In New York City, there are streets named after musicians, astronauts, and even board games. The names of the city bear traces of the people who were here before us, from the Lenape Native Americans to the Dutch and English colonists. The names of New York boroughs represent the city’s storied history and the diverse groups of people who have inhabited these places. In his new book, Names of New York, which was featured in The New Yorker and The New York Times, author Joshua Jelly-Schapiro explores how the history and culture of New York City, as well as some misinterpretations and legends, have influenced the names of its neighborhoods, roads, and natural features. Using Jelly-Schapiro’s book as a launching point, Untapped New York traced the stories of how the five New York boroughs got their names!
In the first chapter of his book, Jelly-Schapiro relates the story of Henry Hudson‘s 1609 voyage up the river that would later come to bear his name. One of the seamen aboard the ship wrote in his journal that a group of Native Americans they met pointed to the land we now call Manhattan and said “Manahata.” These Native Americans would have been speaking Munsee, a language that is now considered endangered. The European explorers of the time, distracted by the natural riches of the island, didn’t take note of what “Manahata” actually meant, or at least they didn’t record its meaning.

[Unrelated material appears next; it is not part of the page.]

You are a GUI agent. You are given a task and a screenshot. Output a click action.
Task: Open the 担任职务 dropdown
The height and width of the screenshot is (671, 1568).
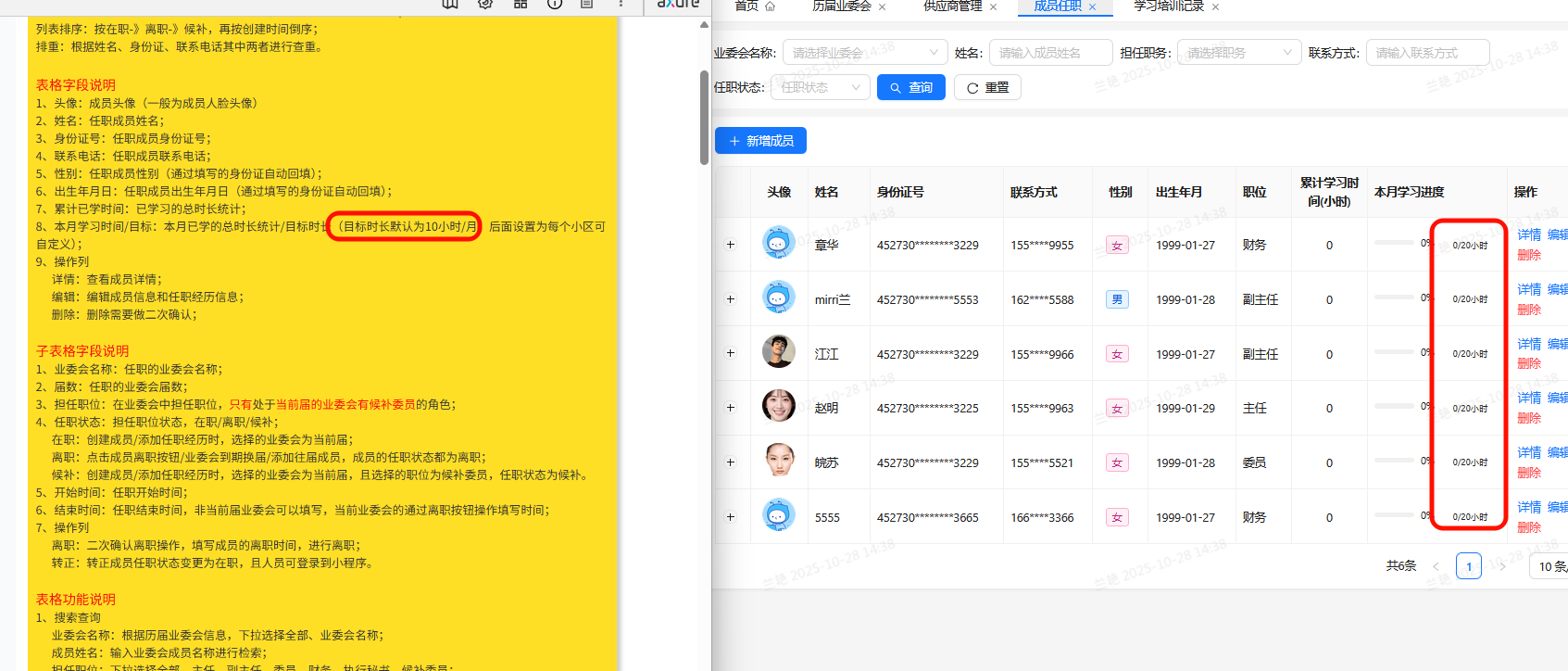[1238, 53]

In 1822, scholar John Gottlieb Ernestus Heckewelder posited that “Mannahatta,” which the explorers claimed to have heard, was actually “Manahachtanienk,” which meant “island where we all became intoxicated.” A successor of Heckewelder’s, William Wallace Tooker, reinterpreted the meaning as “island of the hills” in 1901. The most credible theory we have today comes from Canadian scholar Albert Anthony, who is fluent in Munsee. Anthony proposes that “Man-a-ha-tonh” meant “place where we gather timber for bows and arrows.” Another theory is that the sailors heard the word “Menating” which translates simply to “island.”